The holiday season brings an element of predictability each year into our otherwise tumultuous lives. We know what to expect. Parties, food, shopping, resolutions and debates on cable shows about the constitutionality of public displays of Nativity scenes.
So what about it? Is Christmas itself unconstitutional? Is it a religious holiday? Is it a once religious holiday that we retain because it rivals tax cuts as a stimulant to economic activity?
Do we keep Christmas as a national holiday for practical reasons? Surveys indicate that roughly 80 percent of Americans identify themselves as Christians. The country couldn't function if, on Dec. 25 each year, eight out of 10 Americans took the day off.
I think the discussions we Americans have with ourselves every year about Christmas and religion and the Constitution retain elements of self-delusion. Christmas is clearly a Christian event. Although the various means and symbols through which the holiday is celebrated have different histories and traditions, they are all associated with Christianity.
The Christmas trees that stand on the nation's ellipse and in the White House do not stand in Tel Aviv or Tokyo or Cairo. We delude ourselves to think that it is possible to remove all religious content from Christmas or that Americans want to.

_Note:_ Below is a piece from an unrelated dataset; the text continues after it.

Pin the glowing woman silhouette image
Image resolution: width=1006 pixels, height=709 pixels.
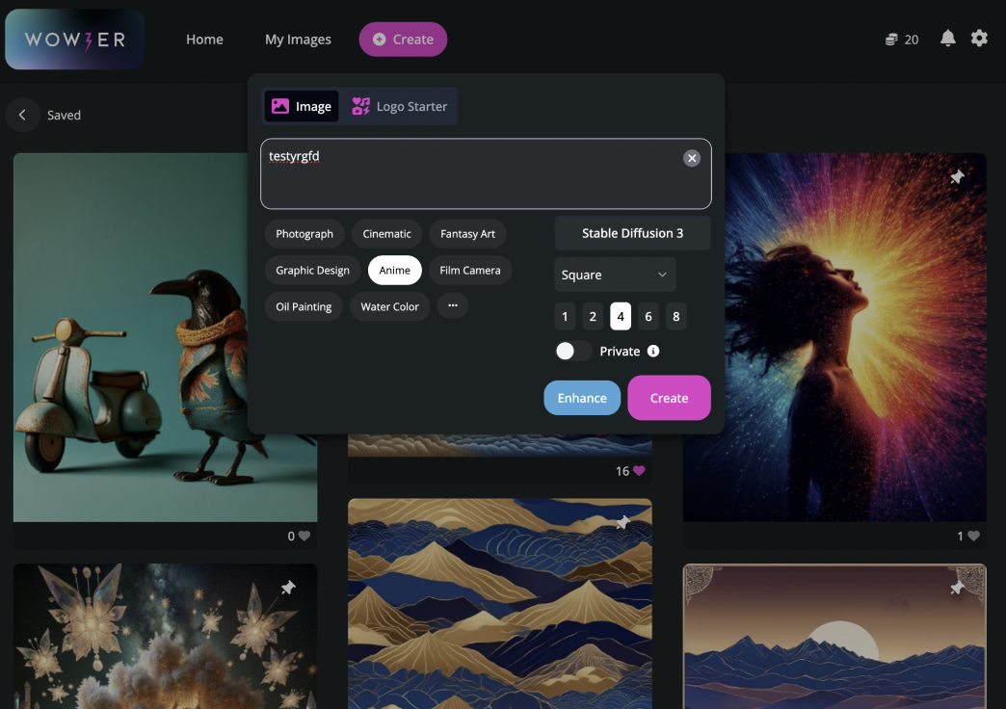click(x=957, y=177)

So, instead, we fend off relentless American Civil Liberties Union's assaults, make concessions here and there, and tacitly go on every year doing what we supposedly in principle can't do – recognizing the inseparability of the values that Christians brought to this land from our national being and identity.
There is the notion that a free society is a society of law and not of men. The founders of our country did as good a job as humanly possible to construct a constitutional foundation that gives our nation these characteristics. Legal barriers stand at every corner that prevent intrusion of one person on the life, liberty and property of others.

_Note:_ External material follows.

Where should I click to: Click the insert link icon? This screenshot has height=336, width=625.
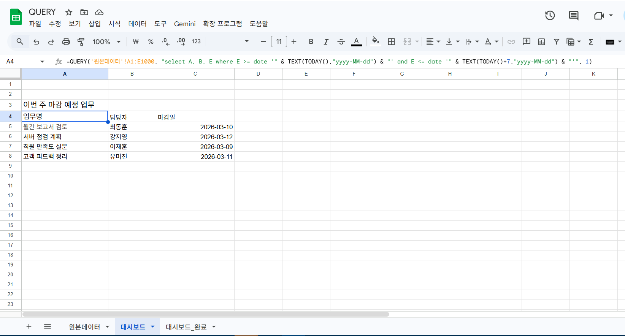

But, as we can see from experience and from what is going on today, it is impossible to have a society that is totally insulated from human judgment and values. The most beautifully constructed legal system will still need human judges to interpret the laws, and human elected officials to govern and administer.

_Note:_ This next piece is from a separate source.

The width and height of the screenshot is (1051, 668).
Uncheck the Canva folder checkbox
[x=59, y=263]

The words may say that "All men are created equal," but we have had contentious times in our nation's history defining who is a man and what is equal. The words may say "life, liberty and the pursuit of happiness," but we have bitter debates today about defining life.
Certainly the drafters of our Constitution would never have dreamt that one day the definition of marriage would be a point of contention.
So, in truth we have a society of laws and men.
Perhaps we can say that, at minimum, Christmas is one day we Americans insist on setting aside to remind ourselves that who we are as a nation goes beyond the particular laws we have, but also reflects who we choose to be as human beings.
No law will force anyone to care about his neighbor, will force the fortunate to care about the unfortunate, or force the unfortunate to have the faith to continue and overcome. No law can require humility, graciousness, understanding, empathy or tolerance.
Our laws assure that no one can prevent others from "life, liberty and the pursuit of happiness." But our values dictate what we do with these freedoms we protect. Our laws protect us from the worst, but our values point the way to our best.
It is good that, in our free society, our values are constantly challenged. It forces us to readdress them and get back in touch with them. As I stood in a crowded line of Christmas shoppers in a department store the other day, I couldn't help but see irony as impatient customers berated the poor elderly gentleman fumbling with the computerized cash register he was trying to operate. If this is what Christmas has become, perhaps we should let the ACLU declare victory and pack away our ornaments.
We remember at Christmastime that our success hinges on our connection to that which is greater than ourselves. Through our Christian holiday we reach forth to the universal values that touch us all.
This often grates on American individualism. In the last half-century we thought we could invent programs that would solve all our social problems. Instead we made them worse. Failure is too often the only path to humility.
Americans will not relinquish Christmas because of an inherent knowledge and conviction that the greatest gift we have is what has been bequeathed to us. To understand that is to be humble and to be free.